Opportunity, especially for designers looking to grab attention in Los Angeles.
For years, the Academy Awards have conflicted with the European runway shows, forcing several glossy magazine editors (though fewer now, it should be said) to choose between the fashion front row and hobnobbing with Hollywood.
In the heyday of print journalism, some eds from Vanity Fair and InStyle would hop a plane from Paris to L.A. for 24 hours of partying, then come back bleary eyed for the last gasp of Fashion Week. Meanwhile, the rest of us journalists were left to cover Hollywood’s biggest night from afar, following the red carpet via Slingbox, and filing stories in the wee hours Paris time. (I had so many devices going one night in my hotel room, I blew a fuse.)

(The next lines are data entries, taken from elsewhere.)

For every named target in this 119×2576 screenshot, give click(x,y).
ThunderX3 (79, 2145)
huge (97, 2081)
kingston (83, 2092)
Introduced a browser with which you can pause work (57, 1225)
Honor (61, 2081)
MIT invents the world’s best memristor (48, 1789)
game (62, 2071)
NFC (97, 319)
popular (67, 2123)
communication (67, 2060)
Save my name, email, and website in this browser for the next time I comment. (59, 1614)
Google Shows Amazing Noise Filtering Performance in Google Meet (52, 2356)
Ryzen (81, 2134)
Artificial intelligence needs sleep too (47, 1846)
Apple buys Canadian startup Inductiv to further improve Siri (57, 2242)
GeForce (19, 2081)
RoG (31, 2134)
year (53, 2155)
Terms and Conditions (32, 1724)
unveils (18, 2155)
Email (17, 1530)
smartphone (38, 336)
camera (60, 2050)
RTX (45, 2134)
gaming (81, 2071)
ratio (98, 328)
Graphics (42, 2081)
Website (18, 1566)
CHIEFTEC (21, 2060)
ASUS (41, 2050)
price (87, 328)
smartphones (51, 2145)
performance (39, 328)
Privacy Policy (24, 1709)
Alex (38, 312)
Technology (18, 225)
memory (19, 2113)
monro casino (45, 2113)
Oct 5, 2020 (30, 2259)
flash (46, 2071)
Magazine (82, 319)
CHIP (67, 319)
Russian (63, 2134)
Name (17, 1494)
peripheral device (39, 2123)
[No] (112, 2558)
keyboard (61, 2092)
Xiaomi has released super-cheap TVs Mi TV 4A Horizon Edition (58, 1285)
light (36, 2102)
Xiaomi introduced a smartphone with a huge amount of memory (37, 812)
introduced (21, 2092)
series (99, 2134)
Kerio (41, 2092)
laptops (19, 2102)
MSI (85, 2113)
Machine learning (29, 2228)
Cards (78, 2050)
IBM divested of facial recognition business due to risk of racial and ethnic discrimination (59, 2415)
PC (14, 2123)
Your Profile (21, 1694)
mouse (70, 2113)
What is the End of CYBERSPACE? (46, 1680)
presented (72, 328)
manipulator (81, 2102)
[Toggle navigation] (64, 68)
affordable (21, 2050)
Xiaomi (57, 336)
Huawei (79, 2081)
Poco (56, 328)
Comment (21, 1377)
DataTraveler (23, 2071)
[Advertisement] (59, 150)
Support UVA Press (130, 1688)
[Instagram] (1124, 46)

Designers showing the day after the Oscars (and in the days after, too) had to compete with the red carpet fashion news beamed 'round the world, and contend with stylists and editors who left early or didn't come period. And their PR teams had to work double duty running runway shows in Paris and dressing celebrities in Hollywood.
But the Academy of Motion Picture Arts and Sciences’ announcement today that the Oscars date will shift from late February to Feb. 9 starting in 2020 could change things, and potentially create fashion opportunity for Los Angeles.
Assuming the global fashion week calendar stays about the same, New York Fashion Week is scheduled to begin Feb. 6, 2020, meaning the new Oscars date will fall during the New York runway shows. Sure, it could simply mean headaches for American designers now, instead of European designers. And American fashion’s governing body, the Council of Fashion Designers of America, could react by deciding to alter its dates and start the shows after the Oscars. Or, editors and designers could just continue to choose, or adapt by hopping more easily from New York to L.A. and back.
But my guess is the lure of Hollywood’s biggest night at the beginning of the global runway calendar could create an opportunity for American designers as well as European designers like Hedi Slimane who are flocking to L.A. and bringing their design ateliers with them. It could make L.A. a real, viable alternative to New York Fashion Week for the first time, especially if enough designers get on board.
In recent years, fashion brands have already shown a willingness to pick up stakes and take the runway on the road anywhere and everywhere, typically for cruise shows during the spring — Cuba (Chanel), the Great Wall of China (Fendi), Palm Springs (Louis Vuitton) and Calabasas (Dior). But the new Oscars date could make Los Angeles all the more attractive as a February destination, especially for Hollywood-adjacent designers like Virgil Abloh at Louis Vuitton, Riccardo Tisci at Burberry, and even Kanye West.
Tom Ford held his runway show in L.A. in 2015 to coincide with the Oscars, and there’s no reason why he shouldn’t do so again to capitalize on the spotlight aligning with when he would normally show in New York.
I could see other American brands looking to engage with celebrities and stylists doing the same, namely Coach, which has a high-profile collaboration with Selena Gomez, for example, or Prabal Gurung, who is newly repped by WME/IMG, the talent agency/entertainment behemoth that also happens to be a producer of New York Fashion Week.
Why wouldn't WME/IMG think about bringing the whole fashion week enchilada to Los Angeles during February, even? If there's one thing that could create meaningful synergy between entertainment and fashion, it's that.
The Oscars red carpet may start to look different, too. The Academy also announced today a still-undefined awards category for "popular film," which could expand the talent attending the Oscars as well as who would be attractive to fashion brands to dress during awards season campaigning. Will action stars from Marvel movies and the Mission: Impossible franchise walk side by side with multitrophy winners like Meryl Streep and Judi Dench?
Whatever happens, it will be interesting to watch.